Tough call, Nick. You will need the surfacing extension and maybe even the flexible modeler but is PTC the right company?

You might be comparing apples to oranges though. Catia and NX are one class and Creo and Solidworks are another. However, bringing Creo up to the level (I say this with great caution) to the level of a well expanded NX system would bring them closer together in capabilities but as far as the fit and finish, I really enjoyed working with NX. It was simply "unremarkable" which Creo users cannot say. I mean that NX just works and it is not esoteric. As for Solidworks and Catia... well SW is the baby brother, right? Your requirements are well beyond Solidworks... but what does Catia have to offer that makes it a game changer for your business? I cannot answer that having never used it.

I'm sure for 3 seats and a long time commitment to service agreements, all 3 companies would be falling all over themselves to prove to you they are the one to solve your problems. And although I use Creo as a preferred platform for my business model, I will state my serious reservations about how PTC really handles their smaller customers. I'd pretty much say that in the decade+ I've experienced PTC, I'd say their code is outdated. Again, I've had no issues when using NX... it simply did what I needed it to do. I never used NX in any advanced mode. I offer that as a disclaimer.

It's hard to say Creo has a scripting capability despite the large number of programming interfaces.

There's Mapkeys that are simple regurgitation; same with trail files.

Program is more like a family table without the grid - gross relations and feature/component inclusion/exclusion

For free, there's Web-link and J-Link, but those are software development tools that have high learning curves. Also free is the VB API, which shares the high learning curve.

None of these offers full content creation, but one can build work-arounds.

At the top of the heap is Toolkit, separately licensed.

There doesn't seem to be a middle place where scripting is usually found.

Do a Google search for "what-were-ptc-thinking-when-it-came-to-apis-for-proengineer-creo-elements" It's a good article, at least in matching my experience.

Hello,

Thanks for the replies.

@Steven; we'll be doing CFD outside the CAD system; meshes are big and everything is Linux based. So we don't need to have CFD inside the CAD.

@David; scripting is one area that concerns me deeply with Creo, nothing clear nor easy. Catia (or Solidworks) with VBA along with the record macro feature makes it easy with a small learning curve. Plus there are tons of online examples. The Toolkit looks powerfull but who wants to compile C++ macros.

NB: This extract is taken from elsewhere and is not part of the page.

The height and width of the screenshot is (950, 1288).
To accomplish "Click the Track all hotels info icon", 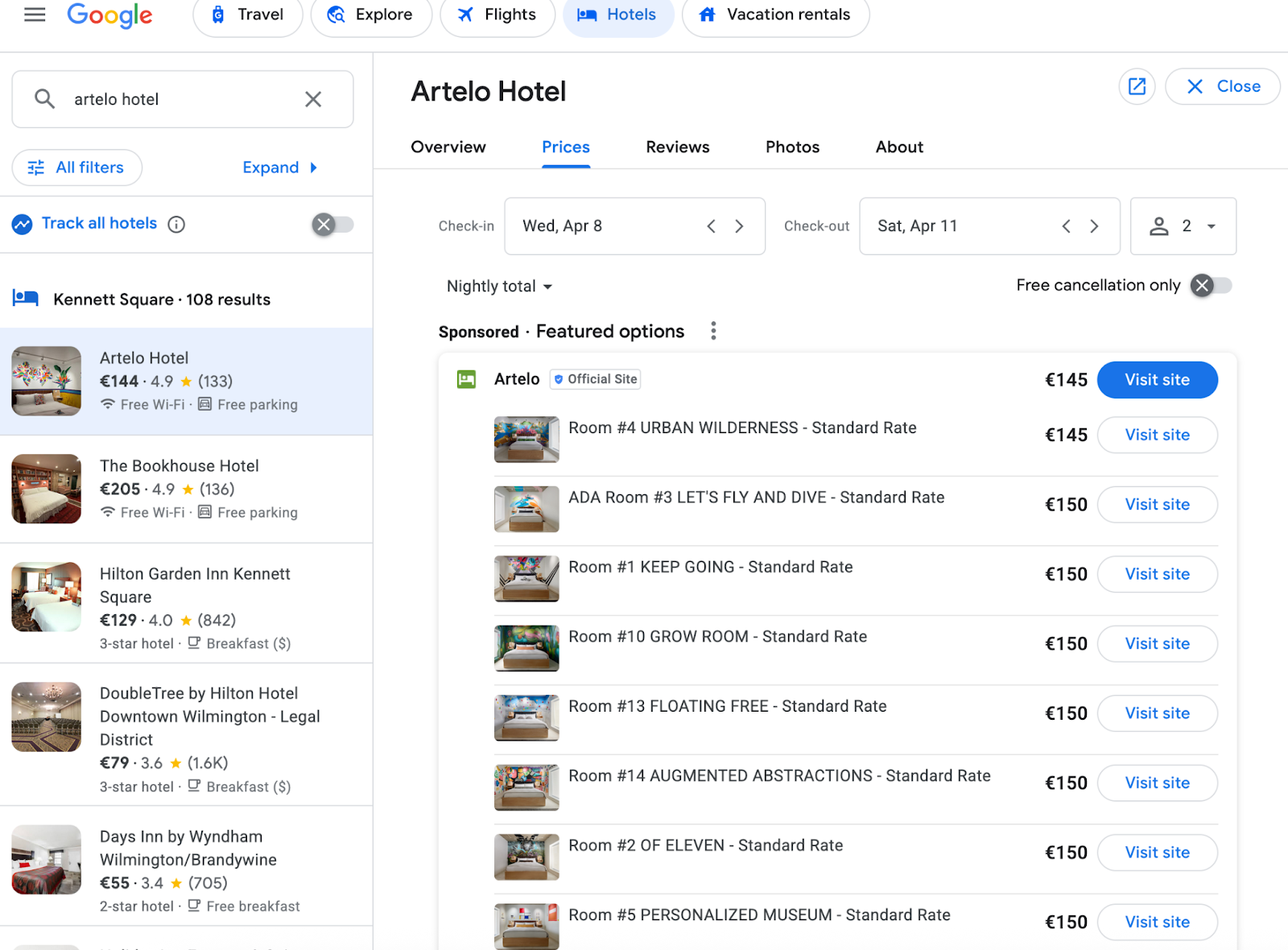I will pos(176,225).
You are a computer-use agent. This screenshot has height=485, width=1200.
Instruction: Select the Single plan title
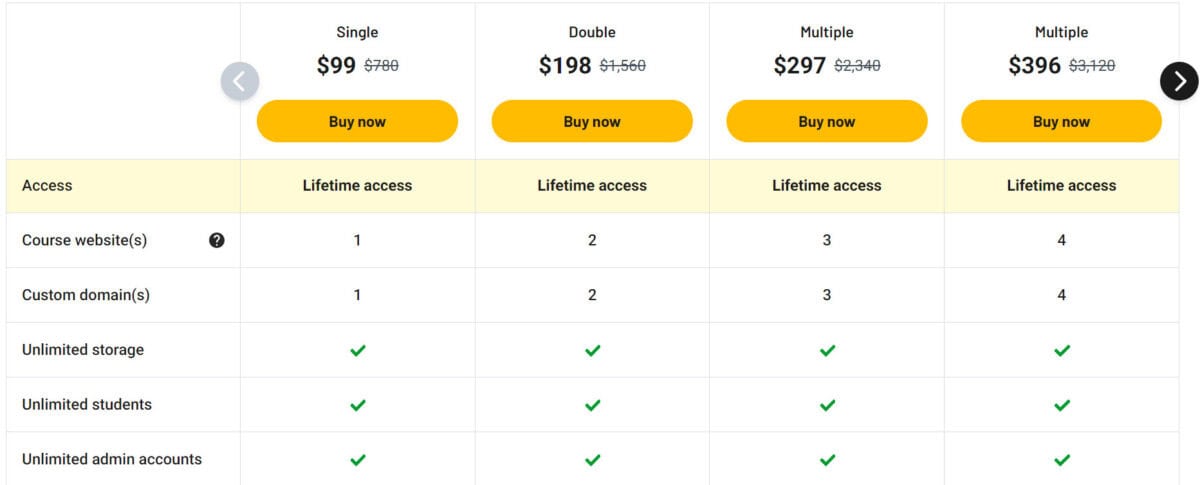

My main concerns right now are:

1/ scripting looks powerfull but very high learning curve

2/ not a huge amount of online activity (forums, youtube,...)

3/ in 3-4 years the gap catia-NX vs Creo might get even bigger.

Nick.

Are you also going to be doing composite layups and specifying the manufacturing of those products from a composites standpoint? If you get into the manufacturing, you may also want to consider how well other products play nicely with those kinds of manufacturing tools. Creo dropped their Pro/Composite lineup a while ago but you can still get a decent 3rd party tool that integrates with it (FiberSIM). From what I hear other software solutions play a little more nicely. NX because Seimens owns FiberSIM, and Catia because it has built in capabilities as well as FiberSIM capability. That being said I haven't used NX and Catia in that context yet.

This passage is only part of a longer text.